Свени вышел наружу через личный шлюз. Как и у всех истинно межпланетных кораблей, у корабля Майклджона не было внешней обшивки. Он состоял из блоков-узлов, включавших жилую сферу и соединявшихся паутиной блоков и растяжек. Одна из самых длинных Т-образных балок была сейчас направлена в сторону объекта «эйч» на карте Хови. Эта балка и должна была послужить катапультой.
Свени поднял голову, глядя на шар спутника. Старое знакомое ощущение падения на миг вернулось к нему. Он опустил взгляд, ориентируя зрительное восприятие на корабль, пока ощущение падения не прошло полностью. Очень скоро он отправится к Ганимеду.
Из-за выпуклости жилой сферы показалась фигура Майклджона, скользящего подошвами скафандра по металлу кабины. В мешковатом безликом скафандре именно он казался сейчас нечеловеком.
— Готов? — спросил он.
Свени кивнул и лег лицом вниз на направляющую балку, защелкнув в положенных местах крепления своей упряжи. Он чувствовал прикосновение перчаток Майклджона к спине — закреплялась ранцевая реактивная установка. Но он ничего не видел, кроме деревянных салазок, которые будут предохранять тело от огня выхлопа.
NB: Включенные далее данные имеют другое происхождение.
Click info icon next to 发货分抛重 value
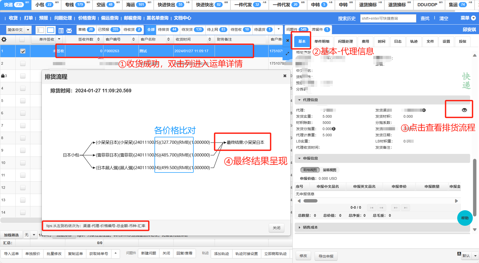Screen dimensions: 479x263 [334, 129]
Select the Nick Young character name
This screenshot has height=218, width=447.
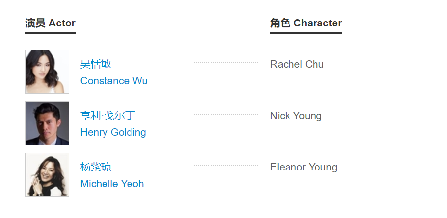(296, 116)
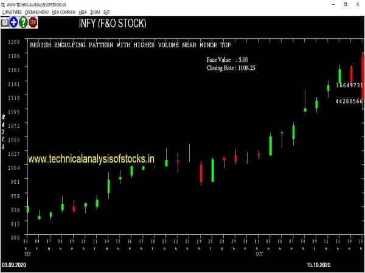Viewport: 365px width, 273px height.
Task: Select New Company from menu bar
Action: (x=63, y=12)
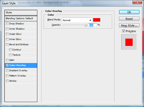Screen dimensions: 144x107
Task: Enable Outer Glow effect checkbox
Action: (x=7, y=34)
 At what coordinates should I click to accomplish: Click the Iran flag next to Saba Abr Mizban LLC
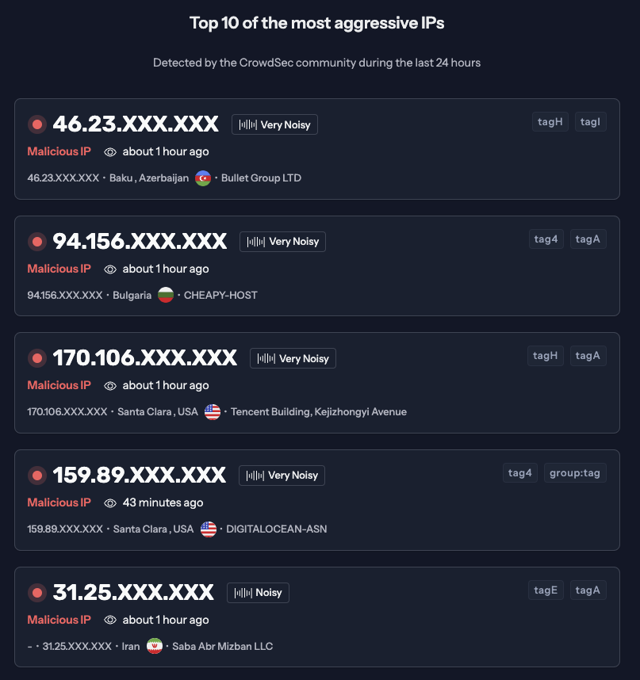(154, 645)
— Порядок, — сказал пилот. — Удачи.
— Спасибо. Давай отсчет, Майки.
— Пять секунд до старта. Четыре, три, две, одна, пошел!
Реактивный
Потом, освобожденные, они отделились от него и по дуге ушли куда-то вниз, быстро исчезнув среди звезд. Отделился и сам ранец, помчавшись вниз и вперед, сверкая огнем из сопла. Мгновенно рассеявшаяся волна жара от двигателя на миг вызвала у Свени головокружение. Потом ранец исчез. Ударившись о Ганимед, он разовьет такую скорость, что от него останется лишь небольшая воронка.
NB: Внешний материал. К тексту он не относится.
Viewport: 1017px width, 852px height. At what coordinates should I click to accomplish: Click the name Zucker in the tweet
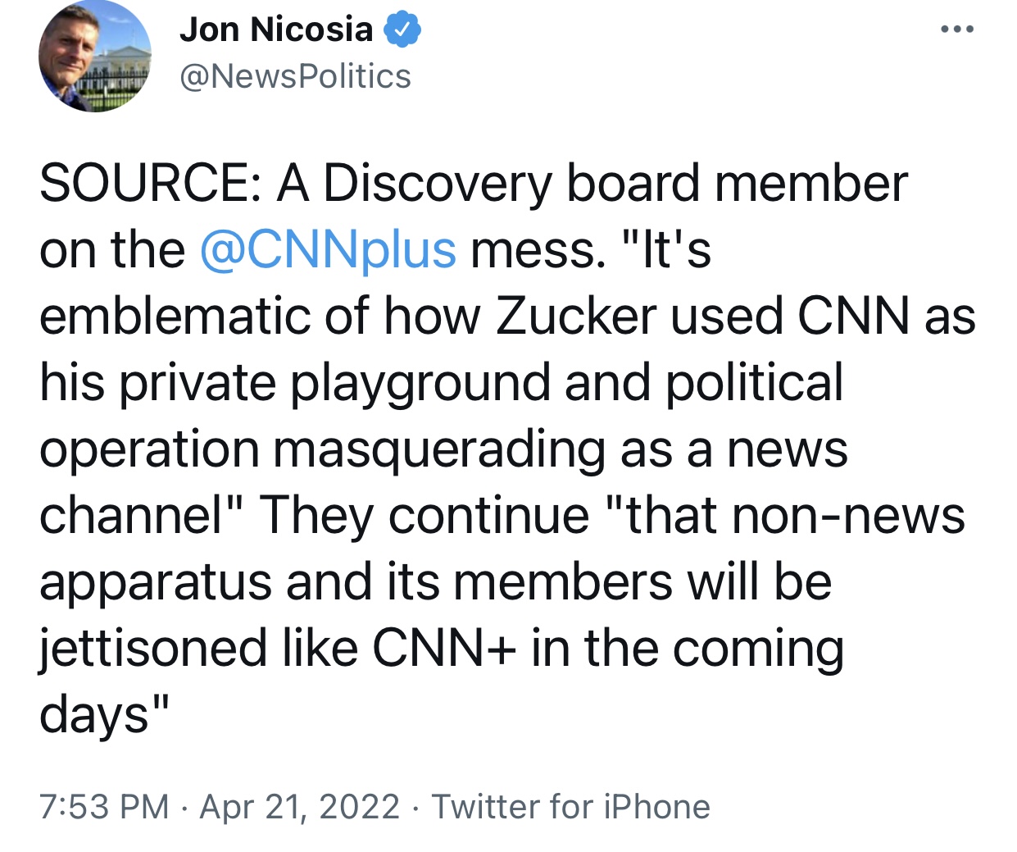575,316
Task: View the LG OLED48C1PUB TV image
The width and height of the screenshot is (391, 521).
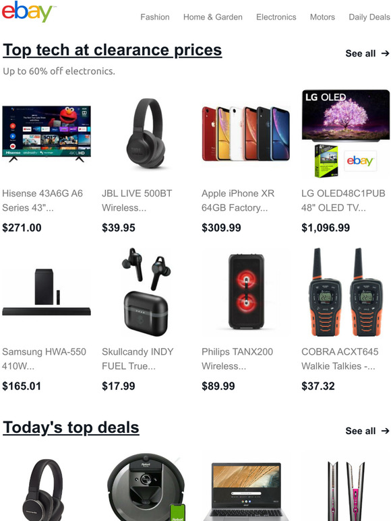Action: (x=346, y=133)
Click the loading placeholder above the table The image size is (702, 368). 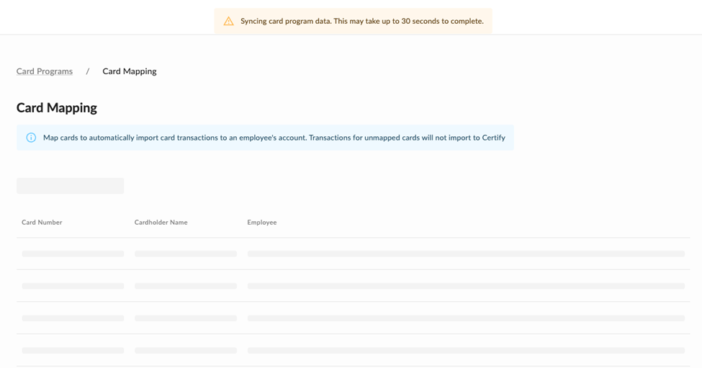(x=71, y=186)
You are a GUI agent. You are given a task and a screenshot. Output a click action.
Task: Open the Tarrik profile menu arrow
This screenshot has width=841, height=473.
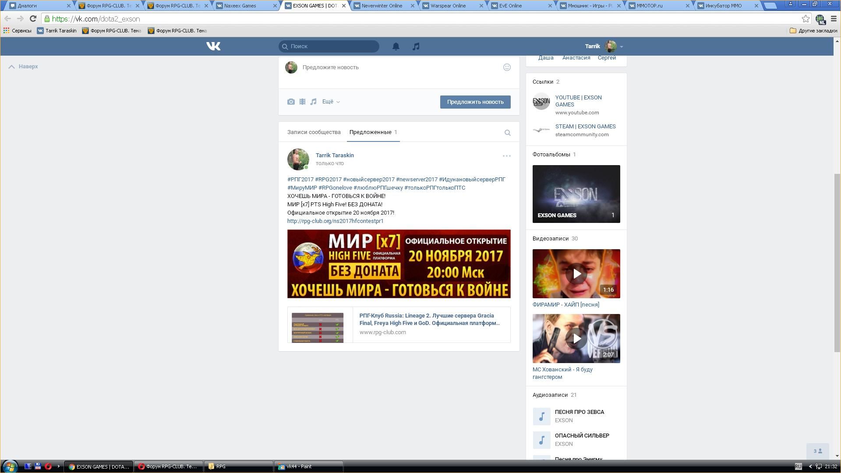(x=621, y=46)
Остался лишь сам Свени, падавший вниз головой на поверхность Ганимеда.
2
Свени всегда хотел быть человеком. Он хотел этого с того момента в годах, подернутых дымкой детских воспоминаний, когда он понял, что подземный купол на Луне был его персональной Вселенной. Желание было смутным, каким-то обезличенным, но сильным, и со временем перешло в ледяную горькую тоску по несбыточному, дававшую о себе знать в манере держаться, и во внешнем виде, и во взгляде на мир, на свою уникальную повседневную жизнь, и во снах, которые по мере взросления Свени становились все более редкими, но и более сильными. Доходило до того, что подобный кошмар на несколько дней оставлял его полуоглушенным, словно после катастрофы, в которой он чудом уцелел.
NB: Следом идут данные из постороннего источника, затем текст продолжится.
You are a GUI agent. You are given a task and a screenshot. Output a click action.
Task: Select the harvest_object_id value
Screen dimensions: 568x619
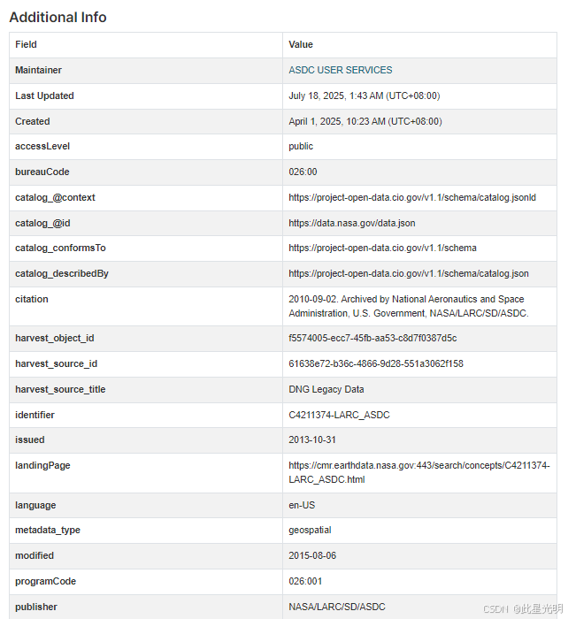(372, 338)
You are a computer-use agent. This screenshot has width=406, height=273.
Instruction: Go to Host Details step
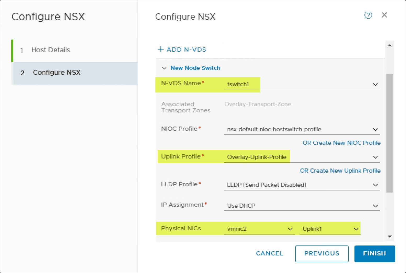(x=50, y=50)
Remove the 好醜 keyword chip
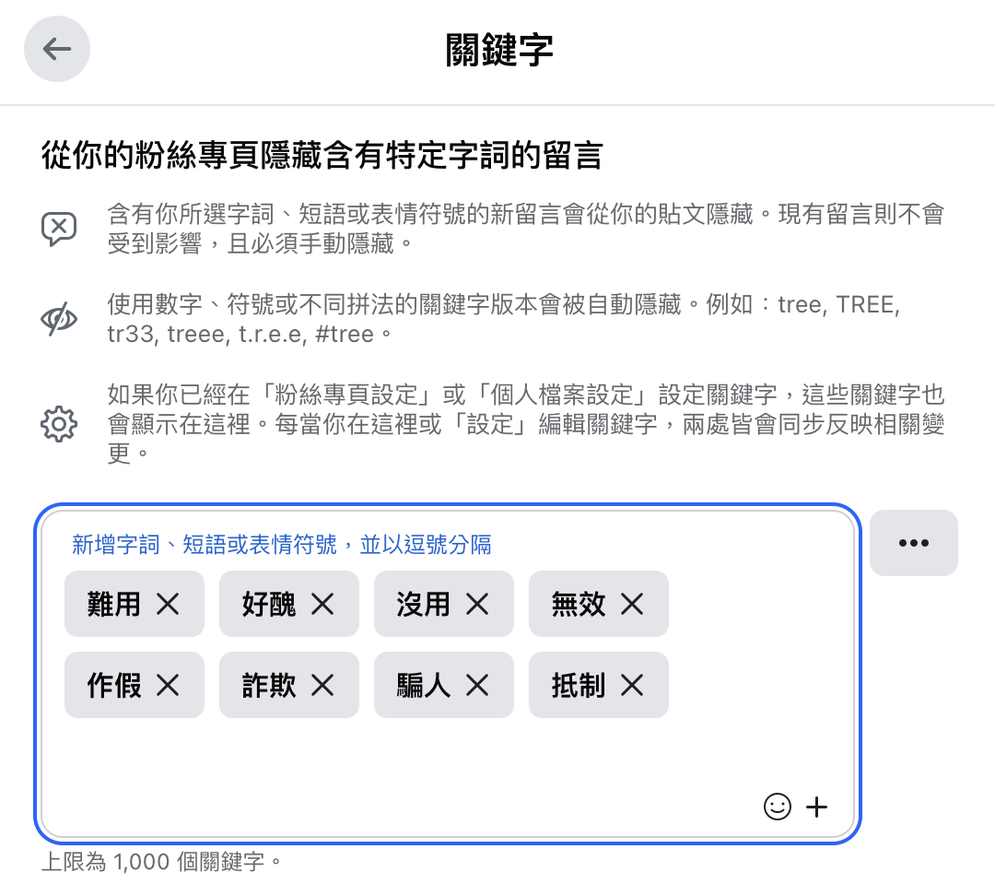This screenshot has height=896, width=995. pyautogui.click(x=323, y=604)
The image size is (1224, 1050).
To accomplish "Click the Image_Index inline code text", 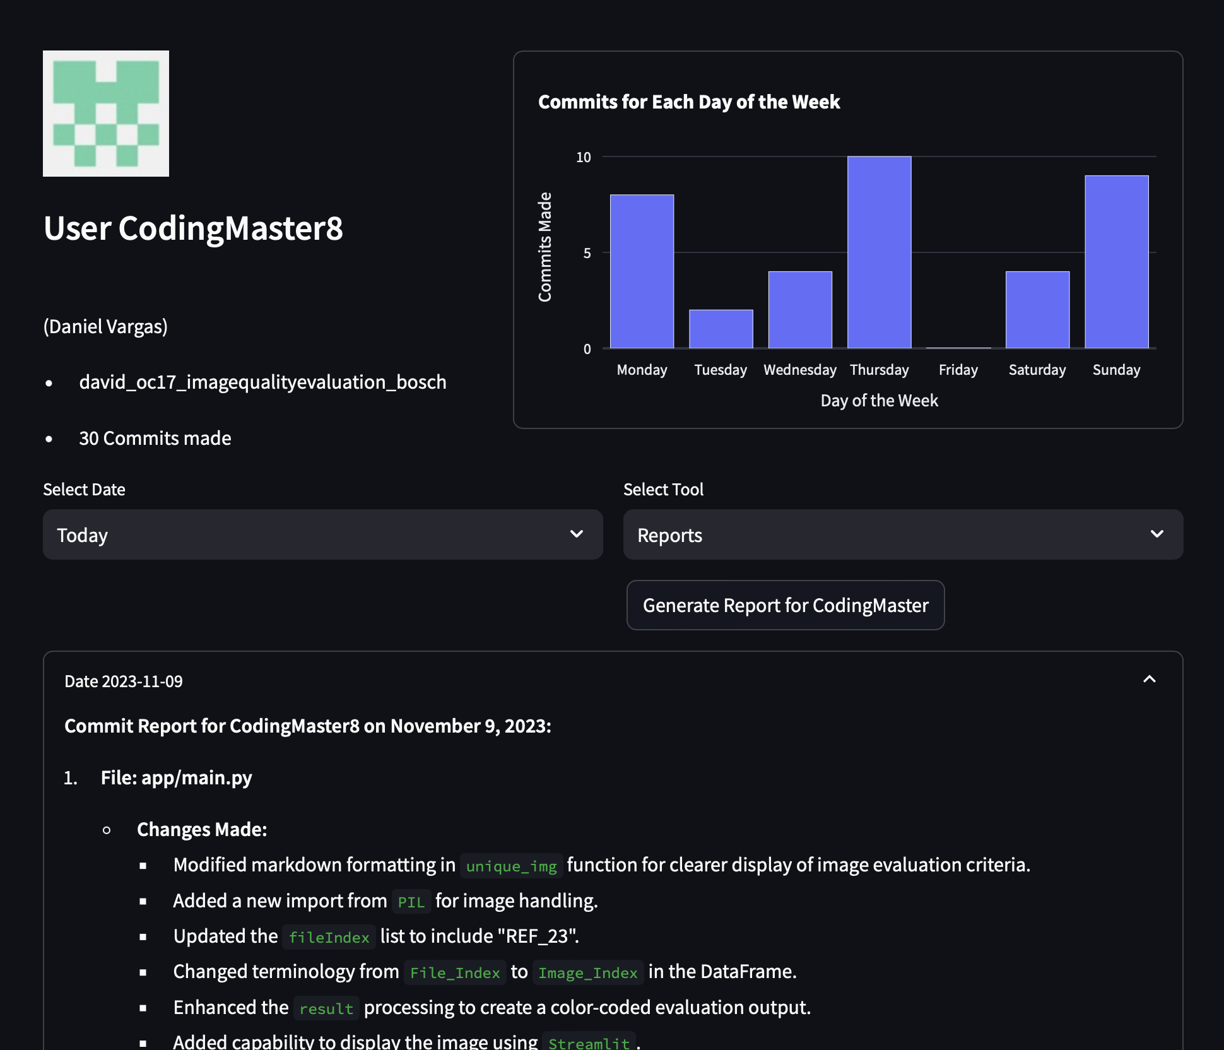I will pyautogui.click(x=587, y=972).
Приданный Свени отряд психологов, психиатров и аналитиков делал что мог. Но они мало что могли. История болезни Свени содержала мало общего с тем, к чему была привычна любая система психиатрии, создаваемая людьми и для людей. Не могли члены научной команды согласовать между собой и то, что же считать основной целью такой терапии. Помочь ли Свени сжиться с факторами своей нечеловечности, или вместо этого, наоборот, раздувать искорку надежды, которую остальные немедицинские работники преподносили Свени, как единственную цель его существования.
Факты были просты и неумолимы. Свени был адаптантом — в его случае адаптированным к свирепому морозу, слабой гравитации и жиденькой атмосфере Ганимеда. Кровь в его сосудах, клетки его тканей — все это на девять десятых состояло из жидкого аммиака. Кости его — лед, дыхание — сложная водородно-метановая цепочка реакций, основанная не на железосодержащем катализирующем пигменте, а на разрыве и восстановлении мостика сульфидной связи. И если бы возникла такая необходимость, он смог бы продержаться долгие недели на диете лишь из одной каменной пыли.
Таким он был всегда. То, что заставило его стать таким, случилось в буквальном смысле еще до его зачатия. Клетка, которая была оплодотворена и потом развилась в зародыш Свени, была подвергнута целому комплексу воздействий — селективной обработке избирательными ядами, точечной рентгенотерапии, специальному метаболическому активированию плюс еще около пятидесяти других операций с совершенно непроизносимыми названиями. Вкупе все это окрестили «пантропологией». В вольном переводе это означало «трансформация всего» — и было действительно тем, чем называлось.